Court Opinion

ID: 9471989
Source: CourtListenerOpinion
Date Created: 2023-08-05 03:46:11.022175+00
Date Added: 2024-06-11T17:42:40.931980
License: Public Domain

NORRIS, Circuit Judge,
concurring:
I concur. I find no merits in McWilliams’ claims of ineffective assistance of counsel, selective prosecution, and prosecutorial misconduct during the trial. I also believe that we cannot reverse McWilliams’ conviction based upon any challenge he might raise to the validity of his 1964 guilty plea.
In 1980, the Supreme Court made clear that the federal firearms statute “prohibits a felon from possessing a firearm despite the fact that the predicate felony may be subject to collateral attack on constitutional grounds.” Lewis v. United States, 445 U.S. 55, 65, 100 S.Ct. 915, 921, 63 L.Ed.2d 198 (1980). I believe that Lewis governs the instant case, and bars McWilliams from now challenging his 1964 plea, regardless of the merits of his claim that that plea was invalid when taken.

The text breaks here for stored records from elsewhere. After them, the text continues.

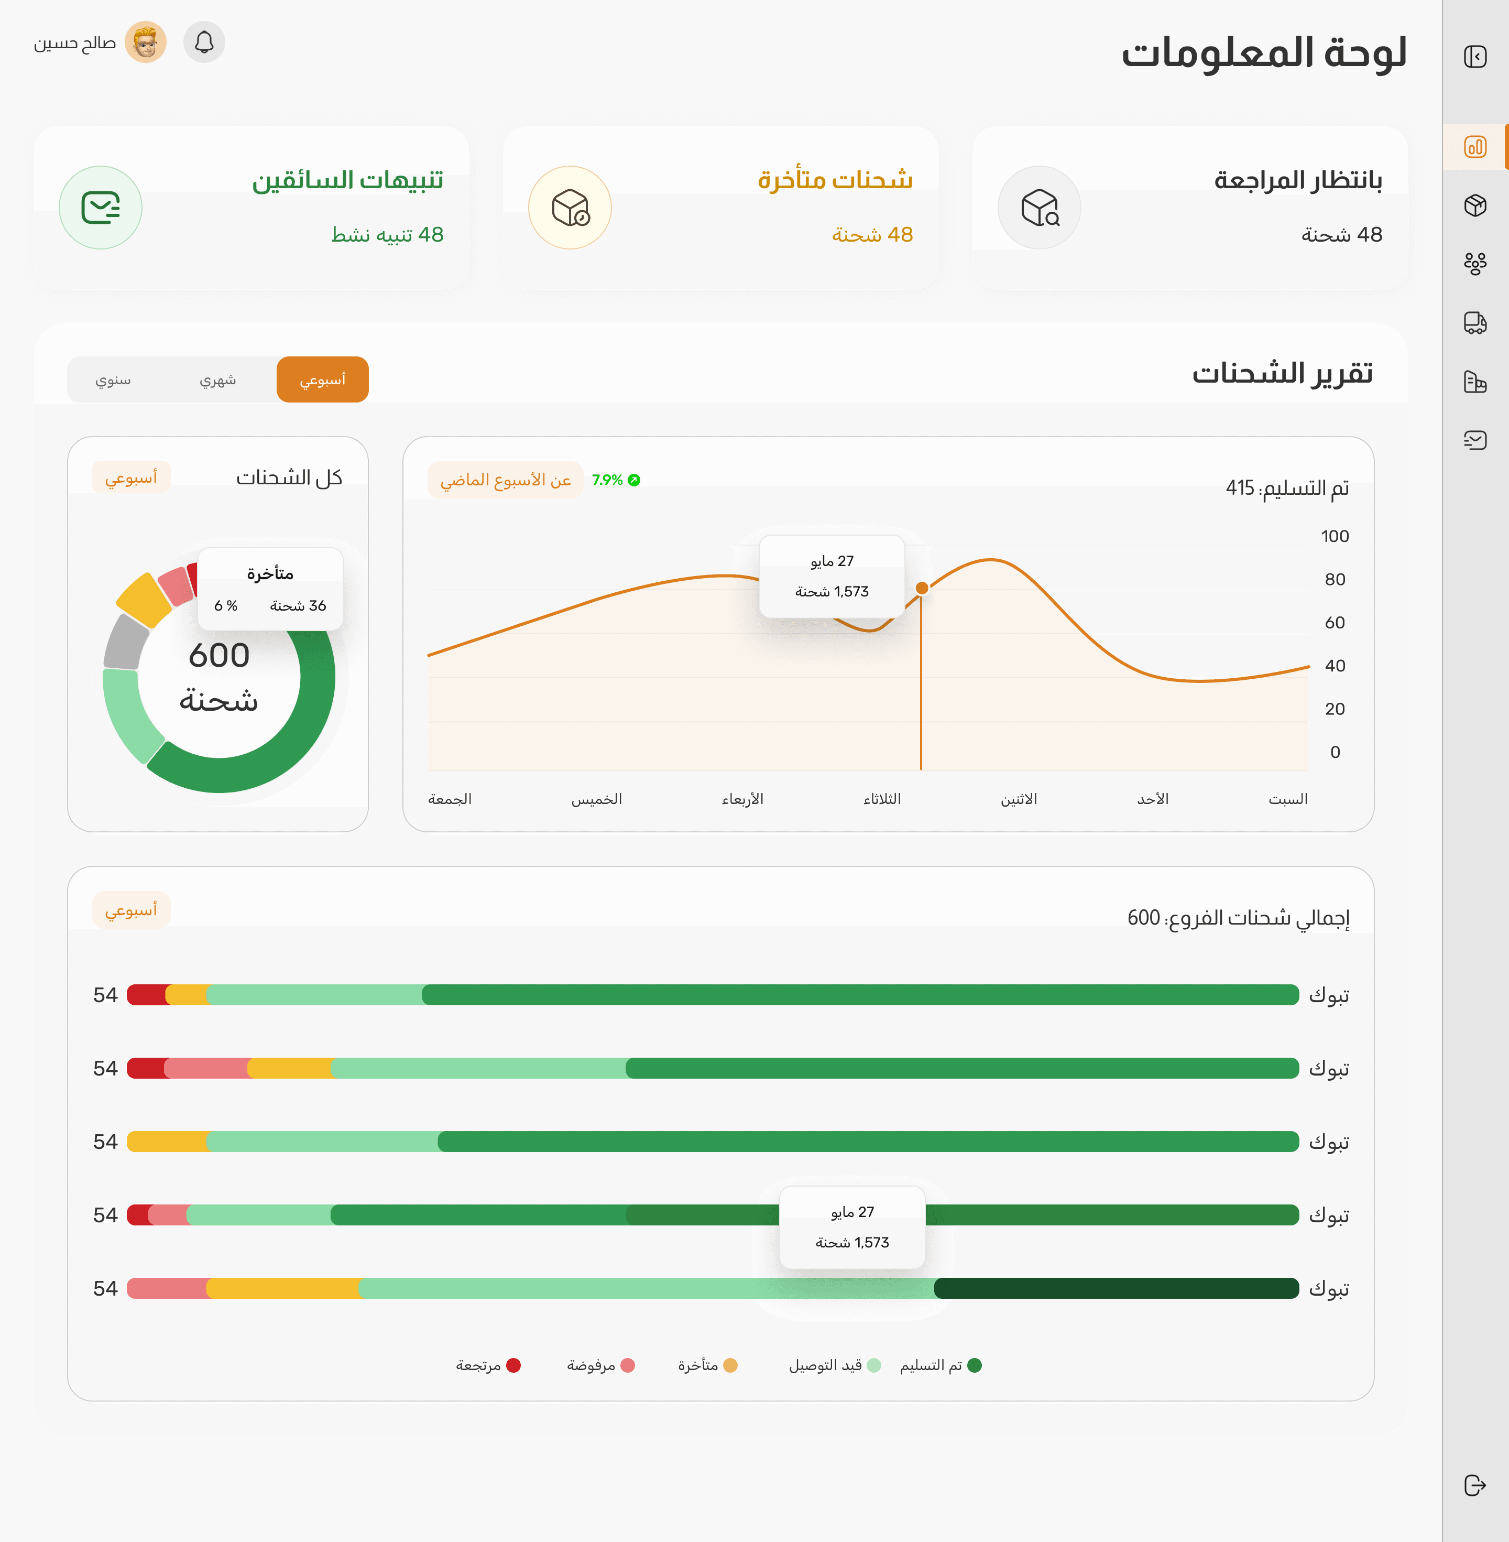Collapse the sidebar using the collapse icon
This screenshot has height=1542, width=1509.
[x=1475, y=57]
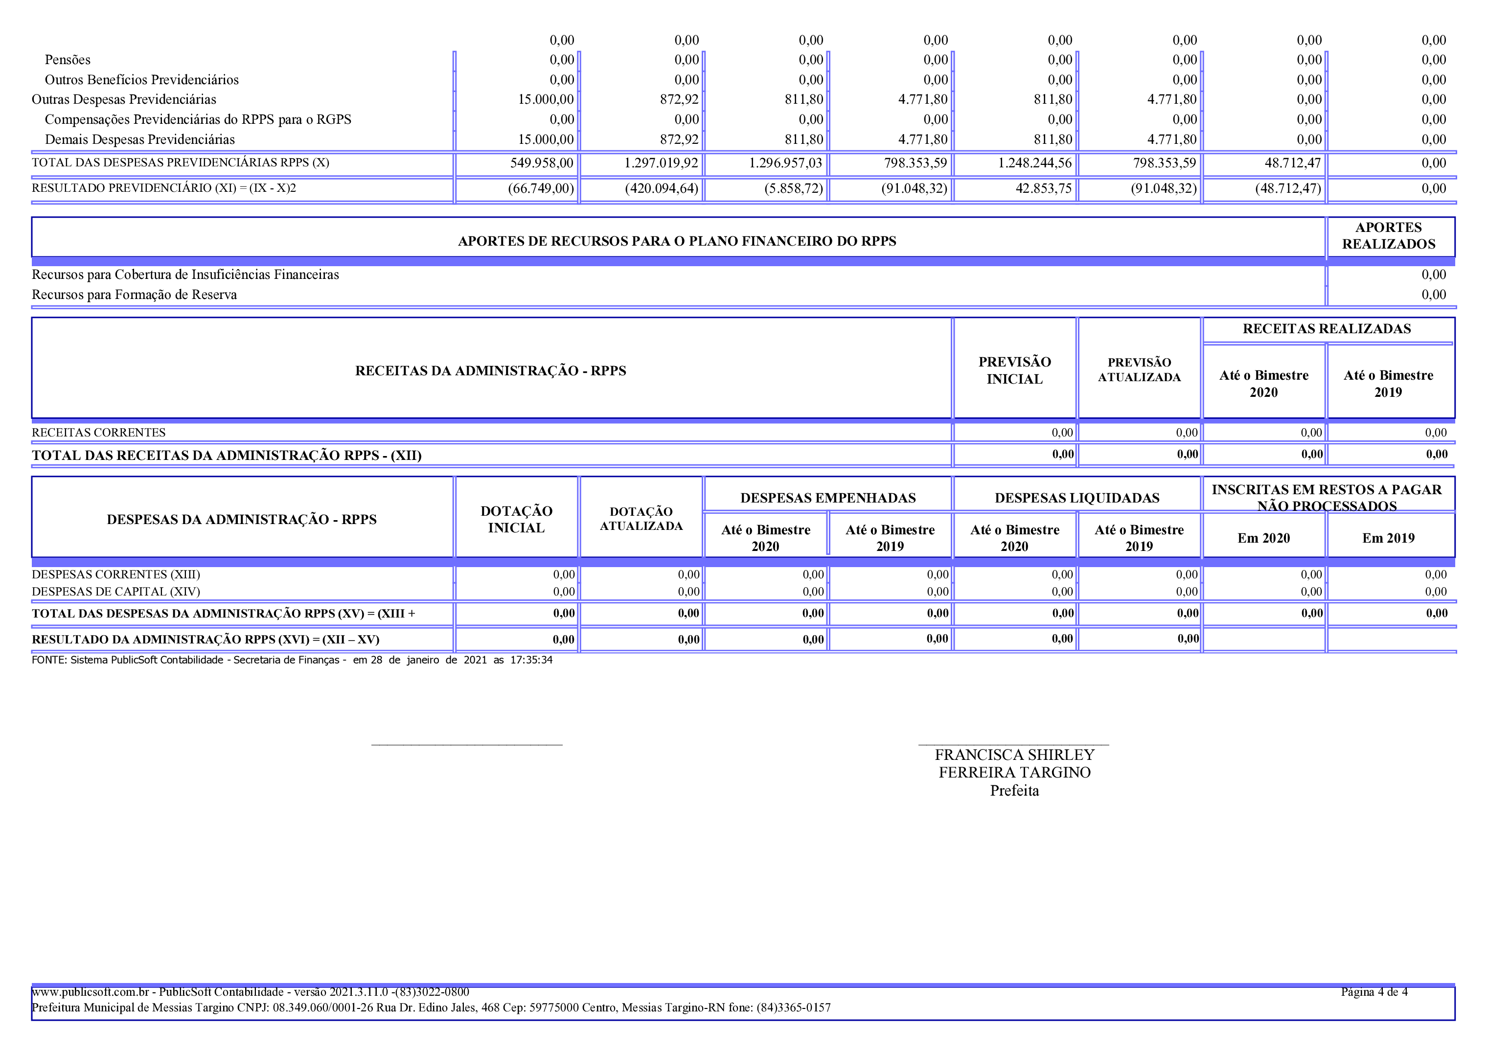Click the Despesas Empenhadas header
This screenshot has height=1052, width=1488.
coord(828,498)
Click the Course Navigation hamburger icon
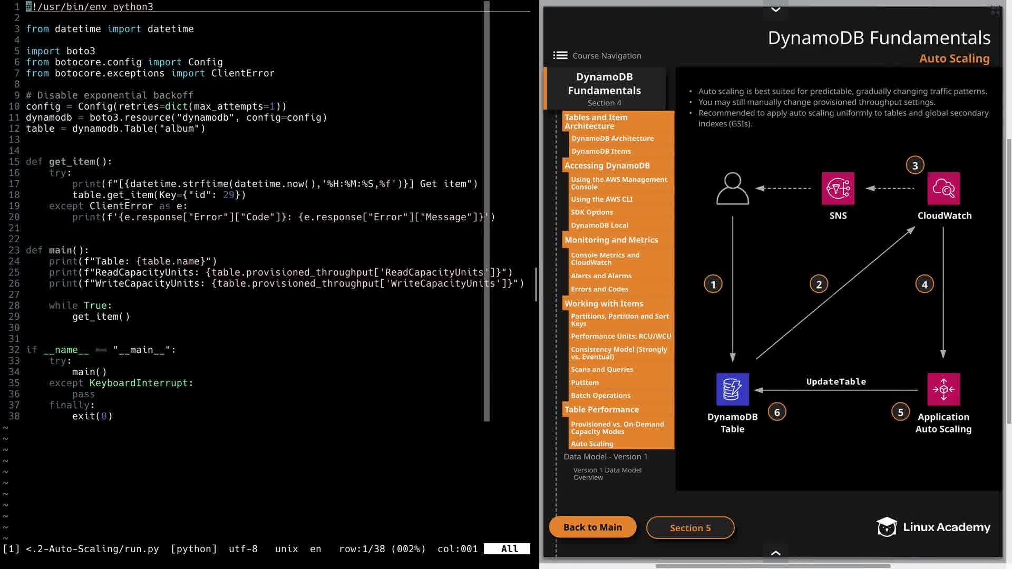Screen dimensions: 1012x569 pos(560,55)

Although this court has held that Lewis should not be retroactively applied to bar a defendant charged with a firearms violation from collaterally attacking a constitutionally infirm predicate conviction during the period when Ninth Circuit law expressly permitted reversal if the predicate conviction could be overturned, United States v. Goodheim, 651 F.2d 1294 (9th Cir.1981), Goodheim’s due process notice rationale strikes me as inapplicable here. In 1975, when McWilliams violated the firearms statute, the law of the Ninth Circuit was consistent with Lewis: a challenge to a predicate conviction would not affect the validity of a subsequent firearms prosecution. See United States v. Liles, 432 F.2d 18 (9th Cir.1970) (defendant could be convicted for possession of a firearm despite fact that his predicate felony conviction was overturned on appeal for insufficient evidence).

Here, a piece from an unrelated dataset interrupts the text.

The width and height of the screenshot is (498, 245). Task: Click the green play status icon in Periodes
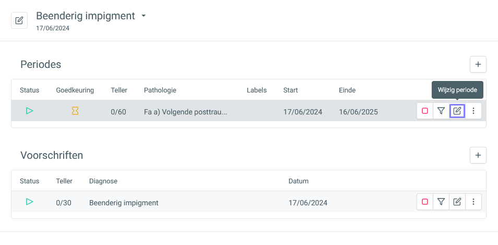(30, 111)
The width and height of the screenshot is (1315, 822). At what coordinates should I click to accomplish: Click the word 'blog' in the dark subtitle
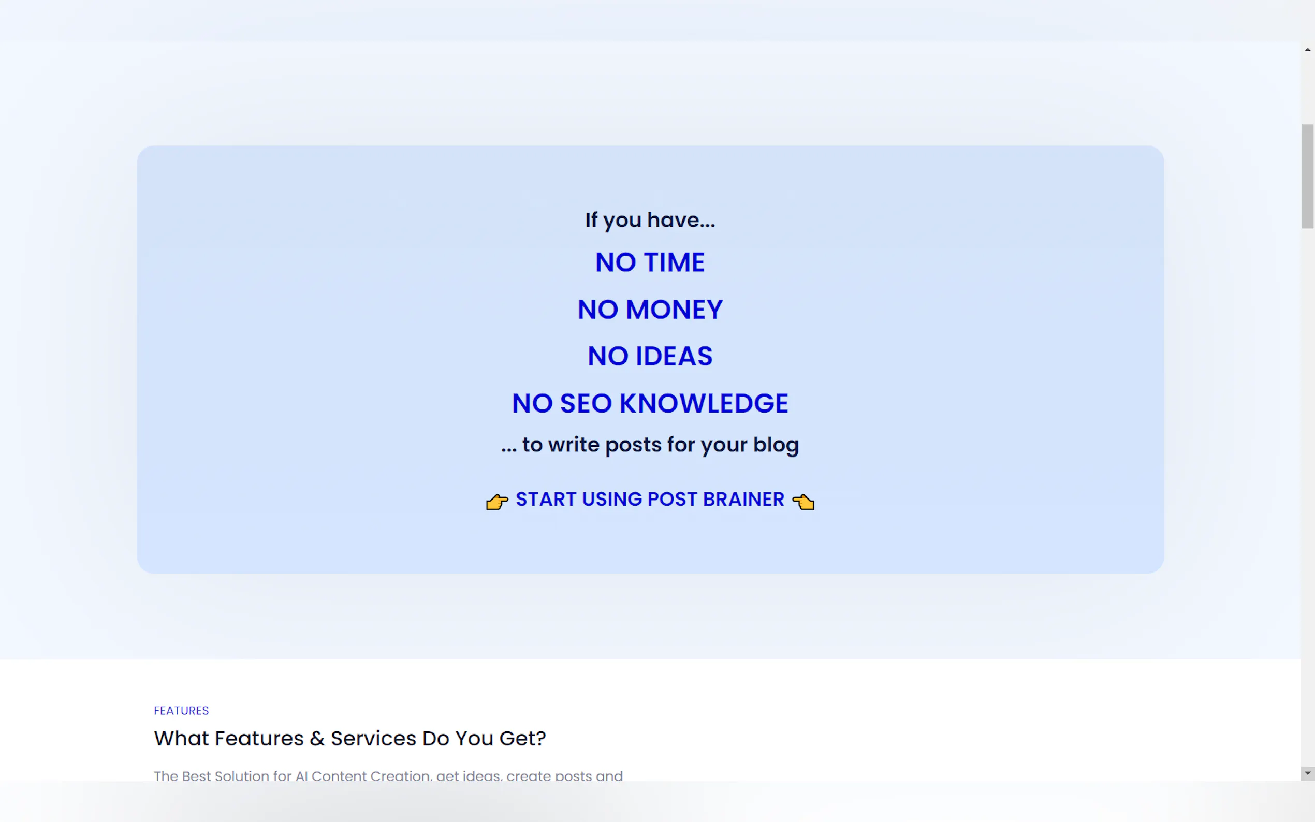point(776,445)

Judge Fletcher’s reliance on McHenry v. California, 447 F.2d 470 (9th Cir.1971), to undermine the authority of Liles and to support the proposition that Ninth Circuit law in 1975 permitted a convicted felon to collaterally attack a constitutionally infirm conviction in the course of a federal firearms prosecution seems to me misplaced. In fact, the McHenry court considered a violation of California’s firearms statute and read Liles as an opinion interpreting Congressional intent in enacting the Omnibus Crime Control and Safe Streets Act of 1968 — the statute at issue here. McHenry does nothing to contradict Liles’ interpretation of that statute: that Congress intended that no one under taint of a felony conviction be permitted to possess a weapon, regardless of the status of that conviction. I am unwilling to read McHenry as authority for the proposition that Congress is constitutionally disabled from enacting such a statute.1
*1225Because the status of McWilliams’ firearms conviction will not be affected by any collateral attack on his 1964 plea, it seems pointless to me to remand for determination whether the 1964 plea violated then prevailing statutory and constitutional standards. McWilliams’ firearms conviction should be affirmed.

. I am not alone in having difficulty understanding McHenry's constitutional reach. In *1225United. States v. Pricepaul, 540 F.2d 417, 421 (9th Cir.1976), we expressed
some doubt that McHenry can be ready broadly for the proposition that the invalidity of a prior conviction under any provision of the federal Constitution prevents use of the conviction to prove guilt under a firearms statute. Since the federal constitutional rights infringed in that case were unspecified, however, it is difficult to ascertain how far the holding should extend.